Crude oil markets have broken down slightly during the trading session on Tuesday, slicing down towards the $39 level. That being said, the market has been very noisy and therefore there is only so much you can do when it comes to reading into one candlestick. Because of this, reaching towards the $39 level is a negative sign and this is especially telling considering that the US dollar has been falling all day. If that is going to be the case, it shows that people are concerned about crude oil in general.
Russia is increasing oil production, so that being said it makes quite a bit of sense that we are going to see negative pressure. When I pay attention to this chart, I think it is only a matter of time before we go looking towards the $37 level. Rallies at this point I do not trust, and I do believe that eventually, we have to make a bigger move. I don’t know whether or not we are going to make that move sooner or if it is can it take some time, but either way, it certainly looks as if we are drifting a little bit lower.

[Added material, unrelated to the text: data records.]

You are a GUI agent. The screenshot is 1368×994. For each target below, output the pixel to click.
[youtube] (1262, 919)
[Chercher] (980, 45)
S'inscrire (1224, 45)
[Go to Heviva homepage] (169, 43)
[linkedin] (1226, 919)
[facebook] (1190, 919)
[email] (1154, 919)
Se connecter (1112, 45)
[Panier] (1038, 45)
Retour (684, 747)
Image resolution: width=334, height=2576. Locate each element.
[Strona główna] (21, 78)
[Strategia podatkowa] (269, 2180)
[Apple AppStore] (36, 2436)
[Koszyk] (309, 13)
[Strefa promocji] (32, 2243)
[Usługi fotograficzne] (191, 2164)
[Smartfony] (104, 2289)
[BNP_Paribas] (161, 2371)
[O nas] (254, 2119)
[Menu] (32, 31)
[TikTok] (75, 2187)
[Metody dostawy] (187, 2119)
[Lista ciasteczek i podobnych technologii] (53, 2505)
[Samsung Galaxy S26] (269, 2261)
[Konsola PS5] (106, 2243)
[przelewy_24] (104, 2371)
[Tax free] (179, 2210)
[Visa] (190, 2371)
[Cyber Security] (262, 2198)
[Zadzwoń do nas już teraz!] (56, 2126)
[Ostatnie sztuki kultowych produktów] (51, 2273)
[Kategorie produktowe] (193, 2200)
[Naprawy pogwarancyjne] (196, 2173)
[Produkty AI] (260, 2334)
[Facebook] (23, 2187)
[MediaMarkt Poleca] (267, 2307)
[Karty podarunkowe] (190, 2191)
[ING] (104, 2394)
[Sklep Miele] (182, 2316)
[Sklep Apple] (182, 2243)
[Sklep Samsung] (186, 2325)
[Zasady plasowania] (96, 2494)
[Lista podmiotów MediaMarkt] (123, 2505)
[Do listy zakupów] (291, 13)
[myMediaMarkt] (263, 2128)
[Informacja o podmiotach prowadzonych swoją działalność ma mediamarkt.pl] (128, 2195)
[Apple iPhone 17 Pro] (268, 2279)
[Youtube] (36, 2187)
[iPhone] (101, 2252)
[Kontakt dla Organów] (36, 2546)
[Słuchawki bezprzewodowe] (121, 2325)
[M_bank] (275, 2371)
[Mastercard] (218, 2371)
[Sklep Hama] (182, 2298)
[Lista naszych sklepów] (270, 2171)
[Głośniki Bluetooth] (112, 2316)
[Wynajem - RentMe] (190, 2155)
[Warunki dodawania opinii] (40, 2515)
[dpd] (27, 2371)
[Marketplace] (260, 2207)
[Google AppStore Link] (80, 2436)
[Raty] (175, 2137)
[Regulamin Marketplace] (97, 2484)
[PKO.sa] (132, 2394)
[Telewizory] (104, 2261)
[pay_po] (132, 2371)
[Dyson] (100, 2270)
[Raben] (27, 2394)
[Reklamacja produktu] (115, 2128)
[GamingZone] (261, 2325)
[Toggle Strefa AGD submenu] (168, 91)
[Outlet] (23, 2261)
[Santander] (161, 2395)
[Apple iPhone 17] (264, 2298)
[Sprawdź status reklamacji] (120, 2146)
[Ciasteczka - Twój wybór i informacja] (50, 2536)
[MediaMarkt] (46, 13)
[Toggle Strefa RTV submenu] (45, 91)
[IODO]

Signs of exhaustion on short-term charts are likely to be taken advantage of, and it is not until we break above the 200 day EMA that I would consider buying. Even then, I would be a bit cautious but if we had a rapidly falling US dollar, that might be a catalyst to see this market go higher. Ultimately, I believe that we have to pay attention to the overall attitude of the US dollar and whether or not there is enough demand to rip through the supply. Demand is a major issue and if the Russians are going to be pumping out more, then it makes quite a bit of sense that the price will probably drop. Ultimately, this is a market that is looking for some type of catalyst to move in one direction or another, so having said that we need to pay attention to the next move. If we break down below the bottom of the candlestick for the trading session on Tuesday, it is likely that we are going to see much more selling.